-- begin Document excerpt --

Tuesday, November 11, 2008

Good Walks Improved

Playing golf with someone on his home course, and hiking with an off-the-leash dog on its native turf, are very much alike. In both instances you feel as if you are more "in the vicinity of" rather than "with" your partner -- but still that you are both very much in it together.

We first learned about the canine part of the equation two years ago when we house-sat for J & J and Audrey the dog at their home in the high desert hills surrounding Santa Fe, NM. We recently reprised that performance with another three-week stint at the same address. Every morning we took our canine charge for her daily constitutional along the high desert trails of her neighbor less neighborhood. And every day the protocol was the same.

To start Mars, Audrey, and I would walk out from the house as a unit. Audrey would bounce in anticipation as she watched to see which of the four compass points we were heading toward. As soon as we took enough steps to indicate the path, Audrey would dart off into the underbrush in that general direction with a look of intensity on her face that indicated the earth-shattering importance of her mission.

(photo by Mars - click photo to enlarge)

Audrey's rapid and seemingly random departure was quite disconcerting to me on our very first trek. Not thinking that she was the trained trail professional and I was the territorial tyro I quickly became worried that I had succeeded in losing the poor dog on my very first attempt to do anything with her. Not knowing what else to do I continued walking.

Fortunately a few minutes later she popped out of the bushes about one hundred feet ahead of me. She assessed the direction in which I was heading, decided it was okay, and headed back to do her undercover work. This little vignette repeated itself every few minutes during the course of every hike with Audrey. We actually spent very little time by her side. Yet, she always got there before we did, continually checked up on us to ensure everything was okay, and, when the walk was over, expressed what a great time she had being out with us.

Our recent golf experience was opposite yet identical.

We played for the first time recently with J, who along with his non-golfing wife MJ have been friends for many years. J is a longtime linksman, retired like us, who normally plays at the Simsbury Farms Golf Course -- a municipal course built on the former site of the Orkel Apple Orchard and Farm. As a child Mars went there on fruit and vegetable buying trips with her family. The layout is still populated with maple trees (at that time in varying degrees of autumn reds and yellows); apple trees with the odors of decomposing fruit at their bases; fading red storage barns; and at one artistically placed boulder right alongside a fairway. The weather was clear and sunny with temperatures in the low seventies. The day would have been good even if the golf were not.

-- end Document excerpt --
-- begin Extracted information --

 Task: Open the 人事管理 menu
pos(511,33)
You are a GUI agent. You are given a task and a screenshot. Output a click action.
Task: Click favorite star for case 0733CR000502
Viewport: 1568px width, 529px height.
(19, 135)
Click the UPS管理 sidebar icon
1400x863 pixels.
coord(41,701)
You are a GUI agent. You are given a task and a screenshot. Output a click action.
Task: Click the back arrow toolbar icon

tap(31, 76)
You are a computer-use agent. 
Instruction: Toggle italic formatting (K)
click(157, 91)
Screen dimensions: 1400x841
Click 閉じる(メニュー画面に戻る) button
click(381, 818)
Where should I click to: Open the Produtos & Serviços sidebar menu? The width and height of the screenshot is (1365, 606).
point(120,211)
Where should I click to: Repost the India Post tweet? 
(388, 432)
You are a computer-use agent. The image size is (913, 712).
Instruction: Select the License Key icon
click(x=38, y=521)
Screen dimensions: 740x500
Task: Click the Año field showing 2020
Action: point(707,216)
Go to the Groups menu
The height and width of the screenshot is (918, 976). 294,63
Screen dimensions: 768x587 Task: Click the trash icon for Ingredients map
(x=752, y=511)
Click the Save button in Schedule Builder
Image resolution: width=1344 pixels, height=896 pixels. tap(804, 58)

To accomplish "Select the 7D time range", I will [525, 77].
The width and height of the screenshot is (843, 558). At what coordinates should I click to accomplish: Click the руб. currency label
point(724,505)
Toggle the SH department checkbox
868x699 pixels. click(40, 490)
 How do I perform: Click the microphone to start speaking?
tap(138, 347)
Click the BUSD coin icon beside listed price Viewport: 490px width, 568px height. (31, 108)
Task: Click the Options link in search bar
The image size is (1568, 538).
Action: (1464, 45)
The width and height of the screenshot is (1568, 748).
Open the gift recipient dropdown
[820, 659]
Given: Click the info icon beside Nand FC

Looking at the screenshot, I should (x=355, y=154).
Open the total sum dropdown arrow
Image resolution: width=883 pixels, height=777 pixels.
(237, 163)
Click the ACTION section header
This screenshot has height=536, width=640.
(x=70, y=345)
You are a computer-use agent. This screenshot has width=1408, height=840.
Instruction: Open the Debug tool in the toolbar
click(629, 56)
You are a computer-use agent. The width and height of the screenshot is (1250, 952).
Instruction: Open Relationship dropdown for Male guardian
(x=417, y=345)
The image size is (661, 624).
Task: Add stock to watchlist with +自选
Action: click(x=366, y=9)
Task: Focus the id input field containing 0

-- end Extracted information --

[Complete the following]
• a. According to the blog post, where is the home at which the author and Mars house-sat for J & J and Audrey the dog?
• b. Summarize the blog post in two sentences.
• c. Update the passage of the blog post between "To start Mars, Audrey, and" and "I continued walking.", inclusive, so that "underbrush" becomes "scrub".
Answer from the blog post alone; the rows play no part.

[Exercise solutions]
• a. In the high desert hills surrounding Santa Fe, NM.

• b. While house-sitting near Santa Fe, the author and Mars took Audrey the dog on daily hikes, during which she darted off into the underbrush but kept popping out ahead to check on them and always got there first. The author likens this to playing golf with J, a longtime friend, on his home course, Simsbury Farms, a municipal course built on the former site of an apple orchard and farm.

• c.
To start Mars, Audrey, and I would walk out from the house as a unit. Audrey would bounce in anticipation as she watched to see which of the four compass points we were heading toward. As soon as we took enough steps to indicate the path, Audrey would dart off into the scrub in that general direction with a look of intensity on her face that indicated the earth-shattering importance of her mission.

(photo by Mars - click photo to enlarge)

Audrey's rapid and seemingly random departure was quite disconcerting to me on our very first trek. Not thinking that she was the trained trail professional and I was the territorial tyro I quickly became worried that I had succeeded in losing the poor dog on my very first attempt to do anything with her. Not knowing what else to do I continued walking.